# Problem details
Scale the material from the line containing "The height and width of the screenshot is (394, 630)." through its end, both included. Give those lines again, requests and all, with every coordinate in the answers multiplied by 0.55 and rounded to a whole number, halves rounding up. Leave the numbers in the requests unchanged.
++++++
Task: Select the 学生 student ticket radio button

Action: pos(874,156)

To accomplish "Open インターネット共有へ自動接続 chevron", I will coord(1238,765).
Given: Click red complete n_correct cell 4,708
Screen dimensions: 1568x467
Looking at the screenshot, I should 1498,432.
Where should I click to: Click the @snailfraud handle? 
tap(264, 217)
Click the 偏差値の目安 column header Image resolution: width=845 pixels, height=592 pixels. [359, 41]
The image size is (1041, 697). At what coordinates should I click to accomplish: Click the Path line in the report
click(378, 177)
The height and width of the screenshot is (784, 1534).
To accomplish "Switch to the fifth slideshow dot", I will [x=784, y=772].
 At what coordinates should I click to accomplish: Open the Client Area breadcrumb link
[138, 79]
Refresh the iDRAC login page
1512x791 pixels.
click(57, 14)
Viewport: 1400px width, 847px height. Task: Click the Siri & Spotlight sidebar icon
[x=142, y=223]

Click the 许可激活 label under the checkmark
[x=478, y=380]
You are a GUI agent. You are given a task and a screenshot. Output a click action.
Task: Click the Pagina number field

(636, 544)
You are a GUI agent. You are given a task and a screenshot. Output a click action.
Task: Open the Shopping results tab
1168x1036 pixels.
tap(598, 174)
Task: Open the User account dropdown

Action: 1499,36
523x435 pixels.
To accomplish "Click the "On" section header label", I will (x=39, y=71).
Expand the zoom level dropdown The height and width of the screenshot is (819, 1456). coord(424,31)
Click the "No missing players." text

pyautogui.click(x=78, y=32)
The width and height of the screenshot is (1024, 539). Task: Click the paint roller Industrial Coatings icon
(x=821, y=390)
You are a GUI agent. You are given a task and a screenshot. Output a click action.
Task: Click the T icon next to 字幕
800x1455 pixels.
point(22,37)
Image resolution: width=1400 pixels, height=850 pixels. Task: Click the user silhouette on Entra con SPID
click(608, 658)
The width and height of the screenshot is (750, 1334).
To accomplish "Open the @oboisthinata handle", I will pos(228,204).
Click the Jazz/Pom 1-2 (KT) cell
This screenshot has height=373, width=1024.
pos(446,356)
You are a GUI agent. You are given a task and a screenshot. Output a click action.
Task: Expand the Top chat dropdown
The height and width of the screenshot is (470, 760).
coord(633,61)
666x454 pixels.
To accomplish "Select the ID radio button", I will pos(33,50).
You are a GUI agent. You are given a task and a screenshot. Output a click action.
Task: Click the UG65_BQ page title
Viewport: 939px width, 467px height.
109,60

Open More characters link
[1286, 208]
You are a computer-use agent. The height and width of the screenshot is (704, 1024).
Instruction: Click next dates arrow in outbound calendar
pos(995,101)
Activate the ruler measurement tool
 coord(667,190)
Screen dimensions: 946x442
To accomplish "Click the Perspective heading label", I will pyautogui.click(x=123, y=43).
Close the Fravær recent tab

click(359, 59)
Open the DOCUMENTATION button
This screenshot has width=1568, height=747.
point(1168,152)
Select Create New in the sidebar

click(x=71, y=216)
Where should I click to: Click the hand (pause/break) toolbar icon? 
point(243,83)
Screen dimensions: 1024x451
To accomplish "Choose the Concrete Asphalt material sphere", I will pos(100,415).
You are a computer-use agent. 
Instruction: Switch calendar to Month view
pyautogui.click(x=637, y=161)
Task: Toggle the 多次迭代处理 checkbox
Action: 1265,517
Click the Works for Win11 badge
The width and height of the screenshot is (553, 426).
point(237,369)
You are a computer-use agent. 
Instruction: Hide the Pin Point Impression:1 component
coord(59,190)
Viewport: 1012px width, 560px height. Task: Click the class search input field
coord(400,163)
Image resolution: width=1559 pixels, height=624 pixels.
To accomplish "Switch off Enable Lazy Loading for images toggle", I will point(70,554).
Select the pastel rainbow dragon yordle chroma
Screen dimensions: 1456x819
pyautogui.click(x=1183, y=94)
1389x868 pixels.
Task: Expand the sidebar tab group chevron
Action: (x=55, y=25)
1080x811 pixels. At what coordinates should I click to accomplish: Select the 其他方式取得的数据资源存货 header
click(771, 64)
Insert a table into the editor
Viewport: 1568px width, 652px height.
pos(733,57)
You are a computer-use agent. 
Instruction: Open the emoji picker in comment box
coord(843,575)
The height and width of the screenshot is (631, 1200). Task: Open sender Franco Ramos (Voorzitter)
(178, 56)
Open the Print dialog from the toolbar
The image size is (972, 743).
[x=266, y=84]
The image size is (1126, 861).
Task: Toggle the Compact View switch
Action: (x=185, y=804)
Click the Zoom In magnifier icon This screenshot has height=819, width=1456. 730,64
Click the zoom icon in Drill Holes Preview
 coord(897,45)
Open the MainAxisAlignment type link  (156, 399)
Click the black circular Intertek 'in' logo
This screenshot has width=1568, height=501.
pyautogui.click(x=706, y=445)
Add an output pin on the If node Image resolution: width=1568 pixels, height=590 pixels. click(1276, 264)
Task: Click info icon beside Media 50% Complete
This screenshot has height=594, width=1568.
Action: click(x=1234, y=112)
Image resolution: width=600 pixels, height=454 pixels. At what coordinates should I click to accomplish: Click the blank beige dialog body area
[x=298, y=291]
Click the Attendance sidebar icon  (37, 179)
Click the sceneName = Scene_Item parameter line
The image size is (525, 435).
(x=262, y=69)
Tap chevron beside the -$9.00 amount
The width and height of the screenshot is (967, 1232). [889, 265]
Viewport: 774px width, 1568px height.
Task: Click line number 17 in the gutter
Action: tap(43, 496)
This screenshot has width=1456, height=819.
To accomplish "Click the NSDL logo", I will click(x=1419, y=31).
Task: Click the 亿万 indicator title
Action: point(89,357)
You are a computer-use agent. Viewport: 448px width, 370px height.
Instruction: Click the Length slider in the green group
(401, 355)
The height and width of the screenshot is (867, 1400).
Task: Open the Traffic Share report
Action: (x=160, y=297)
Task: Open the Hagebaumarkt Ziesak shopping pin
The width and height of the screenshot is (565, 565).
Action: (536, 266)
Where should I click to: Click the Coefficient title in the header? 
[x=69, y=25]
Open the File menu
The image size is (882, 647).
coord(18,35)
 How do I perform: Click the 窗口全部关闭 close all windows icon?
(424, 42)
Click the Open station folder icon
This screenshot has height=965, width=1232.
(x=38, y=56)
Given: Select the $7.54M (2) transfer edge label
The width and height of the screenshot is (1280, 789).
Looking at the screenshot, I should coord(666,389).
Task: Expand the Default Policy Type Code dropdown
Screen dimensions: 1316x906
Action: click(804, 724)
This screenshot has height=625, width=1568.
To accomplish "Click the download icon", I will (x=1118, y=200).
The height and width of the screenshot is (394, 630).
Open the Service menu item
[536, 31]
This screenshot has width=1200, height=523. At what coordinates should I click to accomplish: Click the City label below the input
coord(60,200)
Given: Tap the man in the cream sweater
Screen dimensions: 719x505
++++++
# Finished answer
The height and width of the screenshot is (394, 630).
Open the Service menu item
[295, 17]
This screenshot has width=1200, height=523. At what coordinates should I click to accomplish: Click the City label below the input
coord(33,110)
Given: Tap the man in the cream sweater
Screen dimensions: 719x505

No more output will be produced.